»»
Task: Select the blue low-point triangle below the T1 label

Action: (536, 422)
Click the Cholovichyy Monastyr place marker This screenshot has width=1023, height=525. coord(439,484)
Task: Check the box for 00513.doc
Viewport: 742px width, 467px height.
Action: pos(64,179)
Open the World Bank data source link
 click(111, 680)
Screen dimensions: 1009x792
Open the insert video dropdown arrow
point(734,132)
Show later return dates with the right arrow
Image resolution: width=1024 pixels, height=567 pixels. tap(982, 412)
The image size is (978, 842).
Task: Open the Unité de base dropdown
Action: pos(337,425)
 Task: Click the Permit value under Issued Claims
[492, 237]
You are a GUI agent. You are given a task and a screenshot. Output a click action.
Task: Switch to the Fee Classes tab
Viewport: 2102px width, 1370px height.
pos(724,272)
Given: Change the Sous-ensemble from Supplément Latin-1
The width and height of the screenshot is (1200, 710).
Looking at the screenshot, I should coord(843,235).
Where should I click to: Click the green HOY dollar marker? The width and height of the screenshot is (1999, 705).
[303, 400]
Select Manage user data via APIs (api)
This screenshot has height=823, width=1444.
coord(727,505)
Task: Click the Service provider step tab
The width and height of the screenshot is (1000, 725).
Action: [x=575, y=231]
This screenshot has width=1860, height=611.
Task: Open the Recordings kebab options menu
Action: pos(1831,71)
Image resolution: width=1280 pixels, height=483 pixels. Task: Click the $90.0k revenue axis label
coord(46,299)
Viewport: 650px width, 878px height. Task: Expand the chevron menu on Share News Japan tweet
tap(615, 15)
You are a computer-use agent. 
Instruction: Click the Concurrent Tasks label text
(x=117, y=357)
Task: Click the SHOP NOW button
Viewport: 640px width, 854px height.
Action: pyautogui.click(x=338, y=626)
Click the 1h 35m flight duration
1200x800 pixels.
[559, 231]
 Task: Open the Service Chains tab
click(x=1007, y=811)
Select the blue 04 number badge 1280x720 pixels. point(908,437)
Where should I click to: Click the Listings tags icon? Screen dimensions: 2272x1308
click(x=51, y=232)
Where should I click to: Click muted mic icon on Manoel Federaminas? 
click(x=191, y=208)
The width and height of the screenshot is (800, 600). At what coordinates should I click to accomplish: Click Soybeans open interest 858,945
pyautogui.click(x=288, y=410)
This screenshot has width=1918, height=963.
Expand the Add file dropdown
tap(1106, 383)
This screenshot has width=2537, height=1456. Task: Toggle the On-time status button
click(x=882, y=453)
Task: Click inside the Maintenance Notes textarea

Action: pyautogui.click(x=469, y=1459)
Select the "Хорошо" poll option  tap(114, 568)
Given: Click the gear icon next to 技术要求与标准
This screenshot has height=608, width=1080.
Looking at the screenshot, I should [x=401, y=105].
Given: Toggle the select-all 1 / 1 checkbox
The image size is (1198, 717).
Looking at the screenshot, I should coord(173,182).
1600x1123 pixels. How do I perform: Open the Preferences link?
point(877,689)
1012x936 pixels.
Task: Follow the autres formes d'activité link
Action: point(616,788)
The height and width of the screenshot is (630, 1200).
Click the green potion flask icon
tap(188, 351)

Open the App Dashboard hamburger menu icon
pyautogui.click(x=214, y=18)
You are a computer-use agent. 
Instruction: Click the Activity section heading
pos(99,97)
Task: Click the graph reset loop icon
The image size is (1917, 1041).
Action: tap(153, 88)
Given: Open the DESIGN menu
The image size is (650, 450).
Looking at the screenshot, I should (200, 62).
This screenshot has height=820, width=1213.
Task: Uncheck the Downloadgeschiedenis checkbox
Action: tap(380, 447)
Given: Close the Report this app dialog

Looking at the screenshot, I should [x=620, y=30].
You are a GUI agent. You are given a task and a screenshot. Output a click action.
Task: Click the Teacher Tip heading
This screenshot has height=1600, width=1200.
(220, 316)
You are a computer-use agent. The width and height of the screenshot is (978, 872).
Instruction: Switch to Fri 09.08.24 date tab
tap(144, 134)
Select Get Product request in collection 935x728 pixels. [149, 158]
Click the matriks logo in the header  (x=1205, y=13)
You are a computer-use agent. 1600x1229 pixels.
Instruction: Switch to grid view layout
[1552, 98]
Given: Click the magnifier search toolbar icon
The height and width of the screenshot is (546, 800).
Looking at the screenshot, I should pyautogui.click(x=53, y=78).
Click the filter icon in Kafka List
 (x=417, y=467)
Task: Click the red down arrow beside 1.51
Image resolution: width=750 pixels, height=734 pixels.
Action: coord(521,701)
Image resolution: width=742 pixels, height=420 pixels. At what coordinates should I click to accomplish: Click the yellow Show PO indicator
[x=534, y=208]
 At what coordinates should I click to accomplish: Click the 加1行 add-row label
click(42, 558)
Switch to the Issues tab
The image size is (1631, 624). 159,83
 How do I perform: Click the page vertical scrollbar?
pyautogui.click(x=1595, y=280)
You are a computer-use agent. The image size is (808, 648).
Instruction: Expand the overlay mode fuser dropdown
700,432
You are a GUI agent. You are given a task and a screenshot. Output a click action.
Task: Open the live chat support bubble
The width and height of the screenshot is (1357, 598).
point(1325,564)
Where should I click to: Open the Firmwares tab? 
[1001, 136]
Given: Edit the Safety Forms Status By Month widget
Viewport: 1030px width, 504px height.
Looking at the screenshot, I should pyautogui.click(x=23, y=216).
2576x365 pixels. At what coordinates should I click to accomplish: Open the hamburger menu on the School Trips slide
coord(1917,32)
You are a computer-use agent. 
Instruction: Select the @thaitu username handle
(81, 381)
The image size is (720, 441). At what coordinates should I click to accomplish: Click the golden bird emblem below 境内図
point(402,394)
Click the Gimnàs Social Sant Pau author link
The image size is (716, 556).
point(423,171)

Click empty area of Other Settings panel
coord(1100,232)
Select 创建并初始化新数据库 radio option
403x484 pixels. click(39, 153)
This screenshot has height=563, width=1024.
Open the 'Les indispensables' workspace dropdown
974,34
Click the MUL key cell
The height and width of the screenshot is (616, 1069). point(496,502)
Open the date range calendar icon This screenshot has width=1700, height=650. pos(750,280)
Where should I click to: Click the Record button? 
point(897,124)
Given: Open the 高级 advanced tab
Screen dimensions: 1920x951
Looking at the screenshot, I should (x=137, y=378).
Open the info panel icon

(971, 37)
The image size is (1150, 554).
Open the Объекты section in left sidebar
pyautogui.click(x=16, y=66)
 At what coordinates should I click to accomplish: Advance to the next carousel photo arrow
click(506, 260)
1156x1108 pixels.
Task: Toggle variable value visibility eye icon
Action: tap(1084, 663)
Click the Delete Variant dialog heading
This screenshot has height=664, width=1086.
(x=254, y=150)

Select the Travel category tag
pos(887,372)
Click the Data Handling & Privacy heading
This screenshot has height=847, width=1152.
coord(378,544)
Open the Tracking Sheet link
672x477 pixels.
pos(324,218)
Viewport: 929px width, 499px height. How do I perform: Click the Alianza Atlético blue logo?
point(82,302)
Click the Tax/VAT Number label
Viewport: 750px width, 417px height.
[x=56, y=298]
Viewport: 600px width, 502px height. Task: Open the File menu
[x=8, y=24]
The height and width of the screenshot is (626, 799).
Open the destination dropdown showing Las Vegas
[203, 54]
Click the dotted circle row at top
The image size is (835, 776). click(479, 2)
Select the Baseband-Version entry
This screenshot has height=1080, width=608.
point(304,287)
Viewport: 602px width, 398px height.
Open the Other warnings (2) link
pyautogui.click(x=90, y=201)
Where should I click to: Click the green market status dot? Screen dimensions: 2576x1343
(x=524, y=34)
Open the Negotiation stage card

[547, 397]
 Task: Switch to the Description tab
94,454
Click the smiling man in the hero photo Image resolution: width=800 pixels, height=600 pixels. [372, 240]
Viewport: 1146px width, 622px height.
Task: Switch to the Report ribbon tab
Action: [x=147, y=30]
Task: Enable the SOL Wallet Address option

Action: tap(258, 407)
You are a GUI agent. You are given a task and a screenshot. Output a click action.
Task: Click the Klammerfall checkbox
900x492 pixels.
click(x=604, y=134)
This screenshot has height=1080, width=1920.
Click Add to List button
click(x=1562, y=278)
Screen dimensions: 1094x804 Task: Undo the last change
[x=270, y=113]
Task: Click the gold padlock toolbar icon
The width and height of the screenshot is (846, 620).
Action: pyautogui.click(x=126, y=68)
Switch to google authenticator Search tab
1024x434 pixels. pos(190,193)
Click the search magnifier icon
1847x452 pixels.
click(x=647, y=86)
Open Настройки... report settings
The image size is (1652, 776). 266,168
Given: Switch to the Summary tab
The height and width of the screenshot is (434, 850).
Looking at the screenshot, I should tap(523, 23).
««
Task to carry out: Return, word for word, each line from the one that contains "Click Add to List button" through the end of the listing above.

Task response:
Click Add to List button
click(x=1562, y=278)
Screen dimensions: 1094x804 Task: Undo the last change
[x=270, y=113]
Task: Click the gold padlock toolbar icon
The width and height of the screenshot is (846, 620).
Action: pyautogui.click(x=126, y=68)
Switch to google authenticator Search tab
1024x434 pixels. pos(190,193)
Click the search magnifier icon
1847x452 pixels.
click(x=647, y=86)
Open Настройки... report settings
The image size is (1652, 776). 266,168
Given: Switch to the Summary tab
The height and width of the screenshot is (434, 850).
Looking at the screenshot, I should tap(523, 23).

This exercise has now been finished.